The Macro: Everyone Wants to Sell You a Shortcut to Software
The AI code tools market is on its way to $37 billion by 2032, according to SNS Insider, growing at a pace that would have seemed delusional five years ago. That number reflects something real: a genuine, widening gap between the number of people with software ideas and the number of people who can execute them. That gap is enormous. Developers are expensive, slow to hire, and increasingly poached by companies paying comp packages that would make a hedge fund wince.
So tools that promise to close that gap have a genuine audience. The question is always how much of the gap they actually close.

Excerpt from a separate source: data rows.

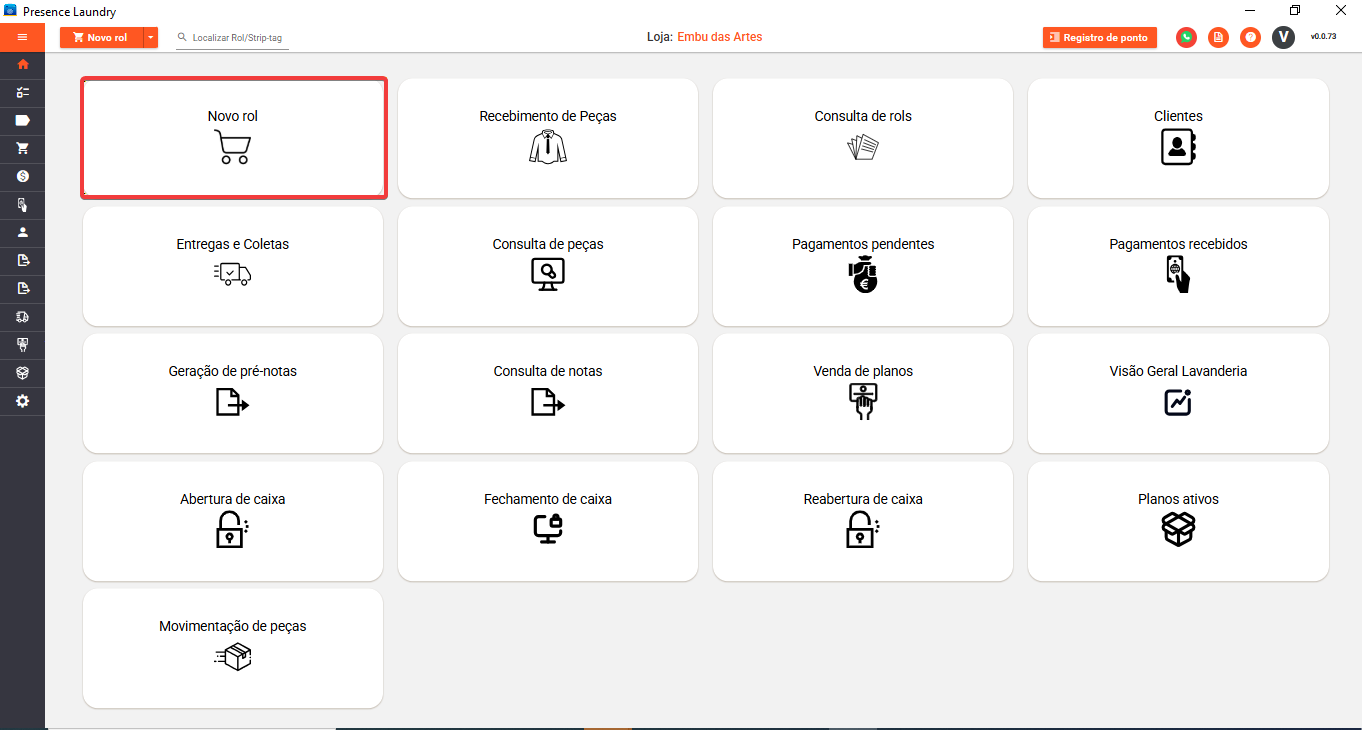1362x730 pixels.
Task: Open the V user avatar menu
Action: coord(1283,37)
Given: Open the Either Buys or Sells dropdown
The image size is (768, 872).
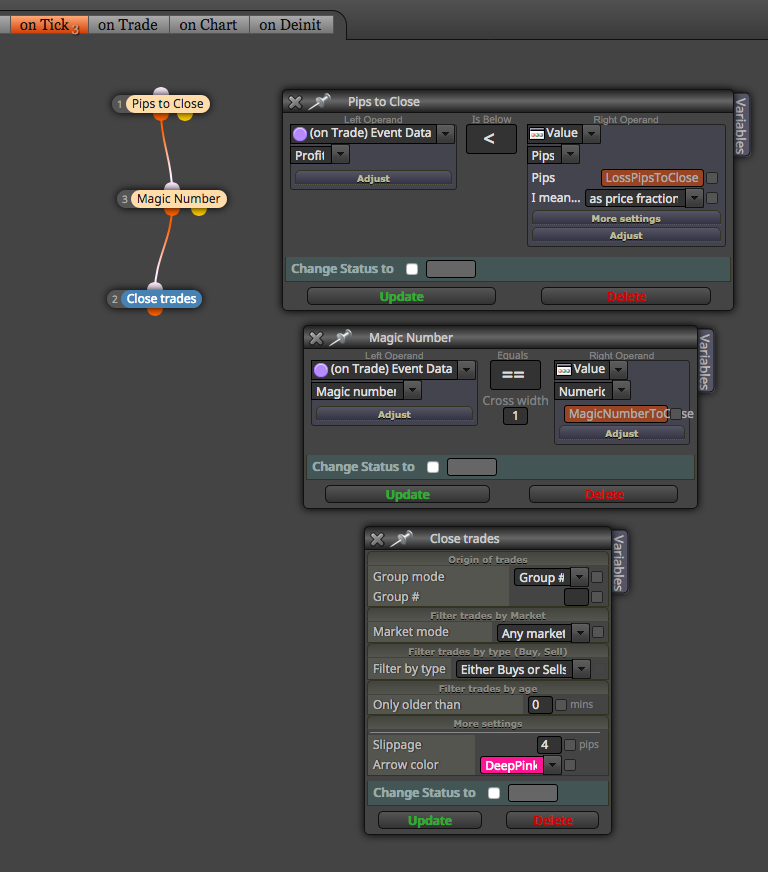Looking at the screenshot, I should coord(582,669).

Right now the field is crowded in a very specific way. On one end you have GitHub Copilot and Cursor, which help existing developers write code faster. On the other end you have no-code platforms like Bubble, Glide, and Webflow, which let non-developers build within predefined guardrails. The newer entrants, Bolt, Lovable, v0, are trying to occupy the space between those two poles: natural language in, working app out.
Soloron is making exactly that bet. Build for the person who has an idea, not the person who has a stack trace.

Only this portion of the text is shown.